O lado bom é que o nível não cai. Eis uma continuação mais ou menos nos mesmos termos do primeiro. Agora a Família Shazam é mais presente e o herói tem um pouco mais de suporte narrativo para crescer. São mais heróis, mais personalidades e mais oportunidades de interação entre eles, o que funciona aqui tão bem quanto antes e até melhor, pois há mais tempo para explorar algumas gracinhas envolvendo, por exemplo, um dos membros que decide aproveitar ao máximo seu alterego de super-herói como uma criança faria. As tentativas de transformar aquela bagunça super-heróica em uma equipe formal são uma das saídas espertinhas que o roteiro arranja. No mínimo, isso funciona para compensar o relativo vácuo que há no outro lado da briga, os vilões tirados de sabe-se lá onde que não têm o mesmo apelo ou qualidade do Doutor Silvana e muito menos de um Adão Negro.
Esse é um ponto misto, na verdade. São três vilãs de uma vez só, uma equipe de descontentes clamando por retribuição, não vingança, porque não chega a ser uma desforra pessoal. Das três, Helen Mirren é uma surpresa. Para uma atriz de 77 anos interpretar uma vilã de quadrinhos num filme de ação como esse e se sair bem, não é pouco feito. O simples fato de todo esse arranjo não soar absolutamente ridículo na prática já é uma grande coisa. Já sua parceira de cena, Lucy Liu, comete esse pecado e por vezes soa falsa em sua performance. É praticamente o mesmo papel com uma pequena variação de personalidade e isso só piora sua situação porque na comparação fica ainda mais claro como suas falas saem com um ar de artificialidade que deixa o espectador consciente de todo o absurdo de uma atriz como ela estar vestindo armadura, montada num dragão e gritando alguma frase de efeito como “Magia mata magia!!” ou algo assim.

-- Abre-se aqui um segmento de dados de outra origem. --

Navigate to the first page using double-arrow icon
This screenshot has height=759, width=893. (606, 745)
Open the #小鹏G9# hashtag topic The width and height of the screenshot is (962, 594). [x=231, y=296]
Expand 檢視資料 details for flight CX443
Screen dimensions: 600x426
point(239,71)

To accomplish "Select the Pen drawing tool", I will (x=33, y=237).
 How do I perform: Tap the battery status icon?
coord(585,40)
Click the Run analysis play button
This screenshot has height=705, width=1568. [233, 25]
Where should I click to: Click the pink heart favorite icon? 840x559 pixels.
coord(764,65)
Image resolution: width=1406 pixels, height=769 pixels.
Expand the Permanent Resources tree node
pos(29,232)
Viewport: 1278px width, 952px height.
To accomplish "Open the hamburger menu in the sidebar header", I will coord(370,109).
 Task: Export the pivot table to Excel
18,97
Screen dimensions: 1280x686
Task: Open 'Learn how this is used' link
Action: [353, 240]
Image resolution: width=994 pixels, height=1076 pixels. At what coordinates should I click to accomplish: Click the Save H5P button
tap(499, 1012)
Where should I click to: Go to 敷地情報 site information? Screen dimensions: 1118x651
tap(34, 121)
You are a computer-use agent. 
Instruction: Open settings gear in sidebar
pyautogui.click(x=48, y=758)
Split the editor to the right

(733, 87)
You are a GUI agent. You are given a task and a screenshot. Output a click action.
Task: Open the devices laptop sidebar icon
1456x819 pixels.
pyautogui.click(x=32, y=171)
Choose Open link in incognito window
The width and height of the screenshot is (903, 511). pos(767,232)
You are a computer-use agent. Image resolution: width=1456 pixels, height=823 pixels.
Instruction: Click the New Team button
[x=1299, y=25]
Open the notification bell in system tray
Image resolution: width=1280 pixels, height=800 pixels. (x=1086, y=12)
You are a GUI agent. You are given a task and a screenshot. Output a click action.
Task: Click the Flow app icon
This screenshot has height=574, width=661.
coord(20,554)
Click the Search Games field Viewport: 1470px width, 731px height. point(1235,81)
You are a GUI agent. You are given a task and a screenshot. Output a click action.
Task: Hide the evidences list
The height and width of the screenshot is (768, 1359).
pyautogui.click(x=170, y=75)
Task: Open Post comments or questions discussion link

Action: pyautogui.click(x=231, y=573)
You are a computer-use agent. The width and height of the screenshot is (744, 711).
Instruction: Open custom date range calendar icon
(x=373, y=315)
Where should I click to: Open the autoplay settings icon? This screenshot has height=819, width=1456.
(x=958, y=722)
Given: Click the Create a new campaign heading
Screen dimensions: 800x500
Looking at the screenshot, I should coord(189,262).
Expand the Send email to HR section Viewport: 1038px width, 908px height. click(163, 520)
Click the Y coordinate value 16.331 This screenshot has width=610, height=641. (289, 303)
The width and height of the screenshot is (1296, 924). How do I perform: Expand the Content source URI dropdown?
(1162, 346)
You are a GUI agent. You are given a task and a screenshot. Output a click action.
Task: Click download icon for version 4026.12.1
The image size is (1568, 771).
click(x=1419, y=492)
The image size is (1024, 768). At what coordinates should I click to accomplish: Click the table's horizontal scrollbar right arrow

Outro ponto que deixa a desejar é a insistência de “Shazam! Fury of the Gods” de puxar as coisas para o melodrama. Quase tudo tem uma lição, uma moral ou um aprendizado no fundo das ações. Aliás, antes fosse no fundo porque muitas vezes já passou da superfície e está no ar, escancarado na cara da audiência o que deve-se extrair de lição moral daquela cena. O contraponto para isso é que o humor funciona de forma mais consistente. Não diria que “Shazam! Fury of the Gods” é um filme extremamente engraçado que me fez rir com força, ele apenas consegue dosar a fim de deixar o clima leve, nunca imbecil e divertido acima de tudo.
Talvez um pouco mais de ação e porrada à moda antiga fizessem sentido aqui, considerando o elenco com poderes de nível Superman. Por vezes a equipe parece fraca ou que não está usando seus poderes direito. O vilão tem literalmente um cajado que solta raio e eles parecem ter zero recursos para lidar com isso. Está longe de ser uma situação do tipo Kryptonita ou algo assim, é só tosco ver gente tão forte não aproveitando os poderes sempre.
De tudo isso, o que incomoda são sempre os detalhes: uma performance do trio de vilãs; o melodrama perdido no humor; o mal-uso de poderes em certos momentos; e alguns inimigos menores que aparecem em certo momento para acrescentar nada. Detalhes em um filme até bem equilibrado, mas que dificilmente agradará quem não gostou do primeiro. Poderia ser melhor? Sim. O consolo é que talvez “Shazam! Fury of the Gods” seja o último ou um dos últimos resquícios do antigo Universo Estendido DC.